# Congratulations Horse



## Jason (Dec 30, 2001)

I would like to congratulate and thank Horse for taking over the permission as General Manager here at TSF.


----------



## 1 g0t 0wn3d (Jan 31, 2007)

Congratulations, btw jason what do you do now?


----------



## kodi (Jun 30, 2004)

Congratulations Derek!!!!!!


----------



## Deleted090308 (Jan 25, 2007)

Congratulations. :4-clap:


----------



## Doby (Jan 17, 2006)

Congratulations


----------



## Zazula (Apr 27, 2006)

Congratulations, Derek! :4-clap:


----------



## chauffeur2 (Feb 7, 2006)

Sincere Congratulations Derek!! :4-clap:


----------



## JohnthePilot (Mar 30, 2006)

*Congratulations Derek.*:4-cheers:
Do we all get a pay rise now? :laugh:

What's happened to JG?


----------



## Go The Power (Mar 5, 2007)

Congratulation's Derek :4-clap:


----------



## Tumbleweed36 (May 14, 2005)

Congratulations for the promotion. Your dedication and hard work is noticed.


----------



## speedster123 (Oct 18, 2006)

*congratulations*


----------



## Ried (Jan 11, 2005)

Congratulations to one of the most brilliant Managers I've ever come across. Your steady, insightful style has set the example that all of us should strive to emulate and master.

:wave:


----------



## carsey (Aug 19, 2006)

Congratulations. I love the way you handle matters.


----------



## sinclair_tm (Mar 11, 2005)

i'm sorry to hear that horse. really, i am... :winkgrin:


----------



## HawMan (May 12, 2006)

good job derek :spinning::spinning::spinning:


----------



## tetonbob (Jan 10, 2005)

Congrats, Derek. Well deserved!

Hope you got an expanded inbox. :grin:


----------



## dai (Jul 2, 2004)

congratulations derek


----------



## Glaswegian (Sep 16, 2005)

Many congratulations Derek - thoroughly well deserved.

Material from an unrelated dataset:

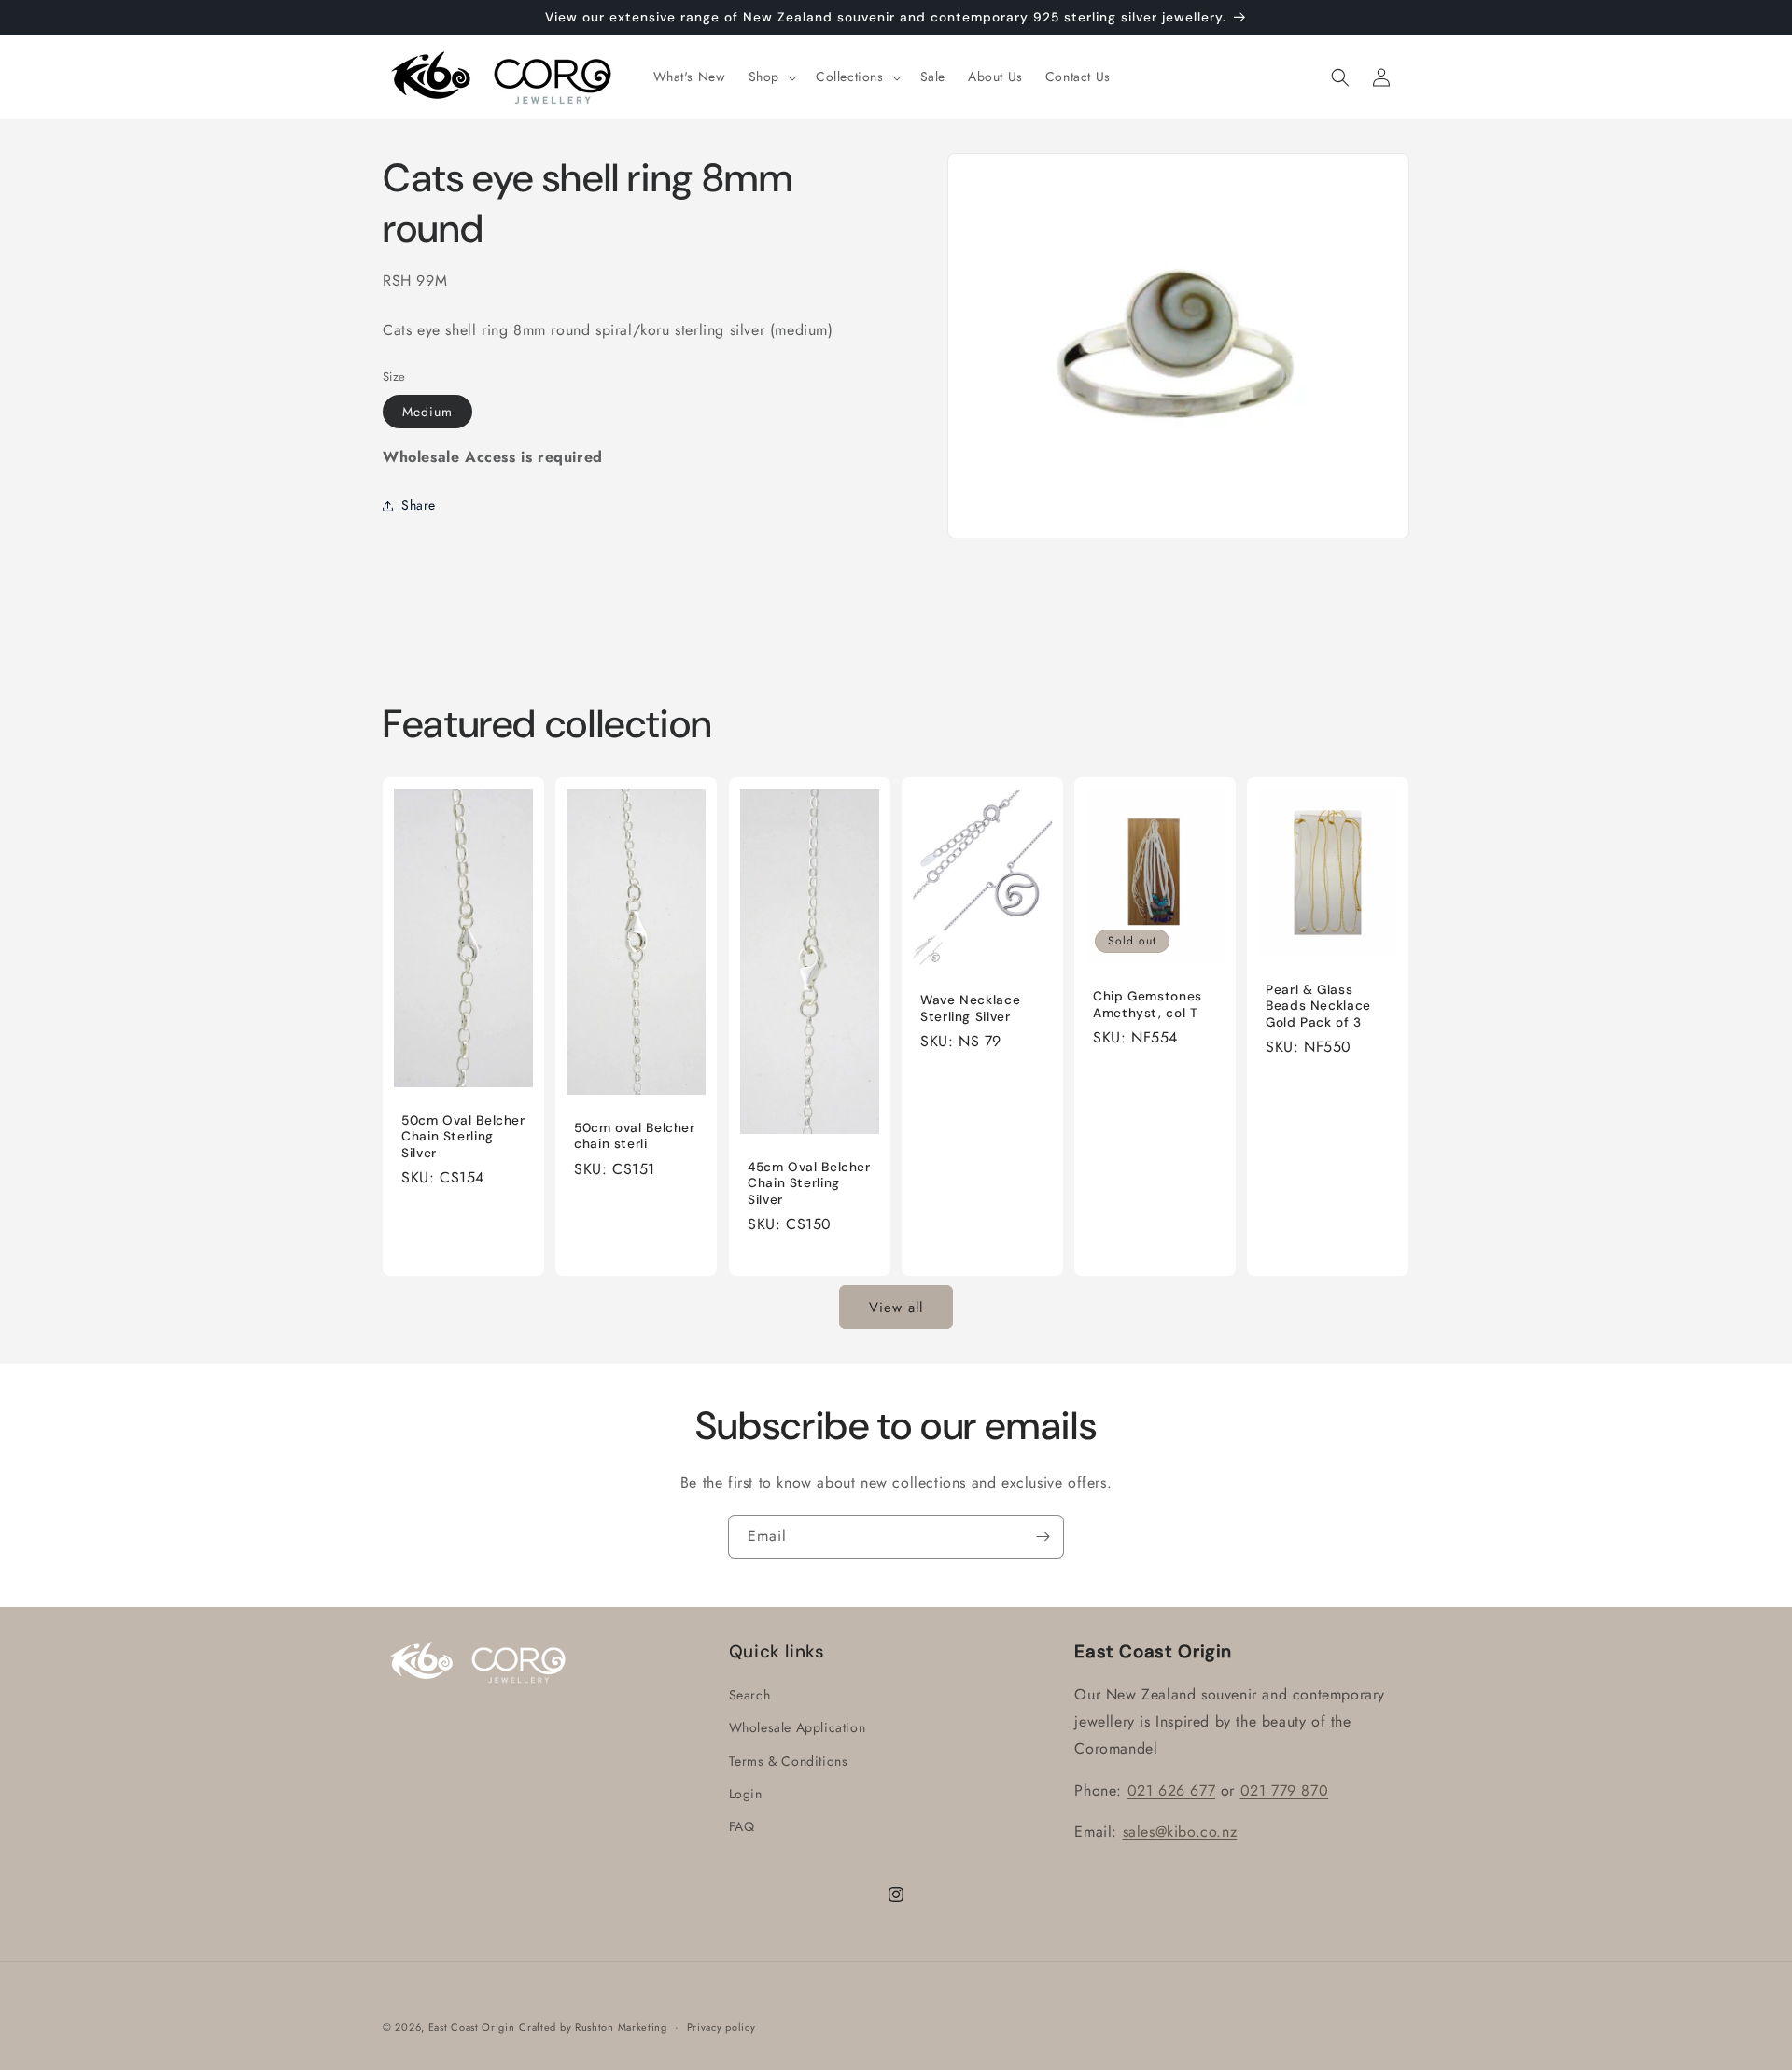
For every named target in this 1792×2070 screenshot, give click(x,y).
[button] (771, 76)
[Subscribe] (1042, 1537)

Can I have your old parking space now? :grin:


----------



## nickster_uk (Feb 7, 2005)

Congrats Derek :smile:


----------



## bry623 (Apr 8, 2002)

Derek major congrats! 

Yeah, what did happen to JG?


----------



## Cellus (Aug 31, 2006)

Congratulations Derek.


----------



## Indoril Nerevar (Jan 7, 2006)

Congratulations, Derek, and thanks for taking on the responsibility.


----------



## Geekgirl (Jan 1, 2005)

Well deserved Derek, nice job


----------



## mattlock (Dec 28, 2005)

Congratulations Derek. ray:


----------



## Horse (Oct 30, 2003)

Thanks to everyone for the congratulations. I will certainly try to live up to all of your accolades. I appreciate your continued support greatly.



bry623 said:


> Yeah, what did happen to JG?


Bry and any others who have asked, Jg is just fine. I spoke to him about two weeks ago on the telephone. He is still dealing with a few personal issues but is intending to return to TSF at some point. Of course he IS still the TSF General Manager and I am only filling his shoes while he is indisposed. Upon his return, albeit I will remain a General Manager, it will be in the number three spot LOL.

My apologies for replying so late to this thread.


----------